SDP Programming: This linear matrix inequality appears to be unsymmetric

(Alireza Mahdavi Javid) #1

Hi,

I’m trying to implement the following code and I get the following warning for each of the inequality constraints of the CVX:
This linear matrix inequality appears to be unsymmetric. This is
very likely an error that will produce unexpected results. Please check
the LMI; and, if necessary, re-enter the model

I tried to use 0 <= sym(Delta * Z); for example but Matlab confused it with the symbolic function of its own. I also check the output of each optimization and it is exactly symmetric, so I don’t know why I’m getting such warning.
I would really appreciate if anybody has a solution for this.

p=10;
C=rand(p,p);
A=rand(p,p);

Sigma_n = rand(p,p); % generate a random n x n matrix
Sigma_n = 0.5*(Sigma_n+Sigma_n');
Sigma_n = Sigma_n + p*eye(p );

% % 
Sigma_w=randn(p,p);
Sigma_w = 0.5*(Sigma_w+Sigma_w');
Sigma_w = Sigma_w + p*eye(p );
% % 

D=10;
kmax=10;
mu=1e-3;
rho=1e1;

CSigmaC = C' / (Sigma_n) * C;
Delta = zeros(p);
Z = diag( D/p * ones(p,1) );    %   initialize Z to be psd
Lambda = A * Delta * A' + Sigma_w;
R = zeros(p );

for iter=1:kmax
    % % % % % % % % % % % % % % % % % % % % %     Update Delta
    cvx_begin quiet sdp
    variable Delta(p,p) semidefinite symmetric
    minimize( -p * (1/2) * log( det_rootn(Z) * det_rootn(Delta) ) + (1/rho) * norm( Lambda - A * Delta *A' - Sigma_w , 2 ) )

**Data lines**
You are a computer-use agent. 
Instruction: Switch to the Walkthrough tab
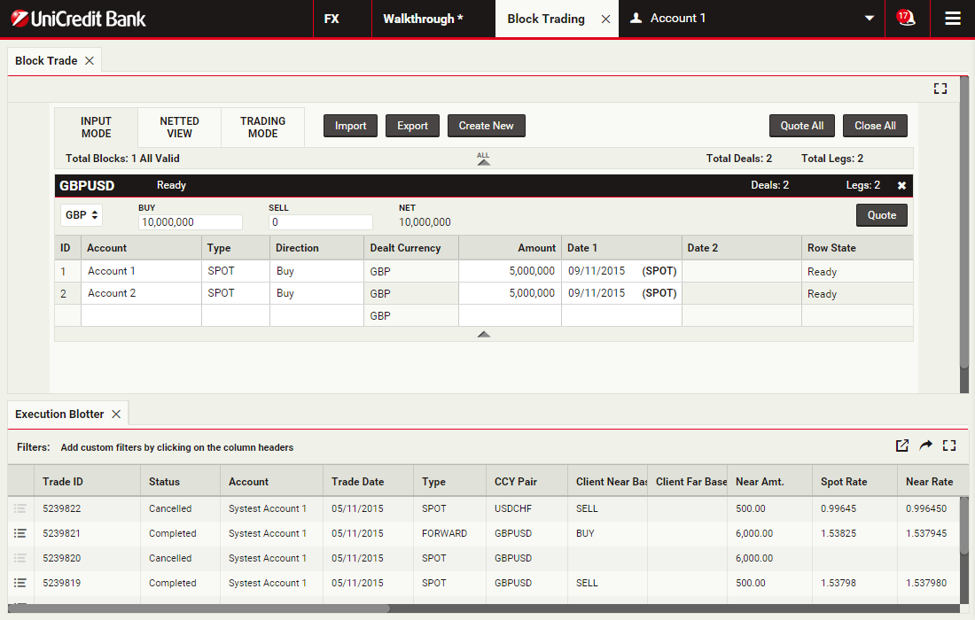[423, 19]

**Required work**
A – From the forum post about the unsymmetric LMI warning, extract everything from "SDP Programming: This" down to "solution for this.".
B – Continue the forum post about the unsymmetric LMI warning from where it stops.

**Response list**
A –
SDP Programming: This linear matrix inequality appears to be unsymmetric

(Alireza Mahdavi Javid) #1

Hi,

I’m trying to implement the following code and I get the following warning for each of the inequality constraints of the CVX:
This linear matrix inequality appears to be unsymmetric. This is
very likely an error that will produce unexpected results. Please check
the LMI; and, if necessary, re-enter the model

I tried to use 0 <= sym(Delta * Z); for example but Matlab confused it with the symbolic function of its own. I also check the output of each optimization and it is exactly symmetric, so I don’t know why I’m getting such warning.
I would really appreciate if anybody has a solution for this.

B –
    subject to
    trace(Delta) <= D;
    0 <= Delta * Z;
    0 <= eye( p) - Delta * Z;
    cvx_end
   
    % % % % % % % % % % % % % % % % % % % % %     Update Z
    cvx_begin quiet sdp
    variable Z(p,p) semidefinite symmetric
    minimize( -p * (1/2) * log( det_rootn(Z) * det_rootn(Delta) ) + (1/mu) * norm( Z - CSigmaC - inv(Lambda) + R , 2 ) )
    subject to
    0 <= Delta * Z;
    0 <= eye(p) - Delta * Z;
    cvx_end
    
    % % % % % % % % % % % % % % % % % % % % %     Update Lambda
    M = A* Delta * A' - Sigma_w;
    N = inv( Z - CSigmaC + R);
    
%     cvx_begin quiet sdp
%     variable Lambda(p,p) semidefinite symmetric
%     minimize( (1/rho) * norm( Lambda - M , 2 ) + (1/mu) * norm( Lambda - N , 2 ) )
%     cvx_end
    
    Lambda = ( mu * M + rho * N ) / ( rho + mu );
    
    % % % % % % % % % % % % % % % % % % % % %     Update R
    R=R + Z - CSigmaC - inv (Lambda);

end
(Mark L. Stone) #2

Your first program runs without warning or error because Z is the identity matrix. Therefore, Delta * Z is symmetric.

The “Update Z” program produces the unsymmetric warning message because Delta * Z is the product of two symmetric matrices, which is not necessarily symmetric.You need to rethink your problem formulation.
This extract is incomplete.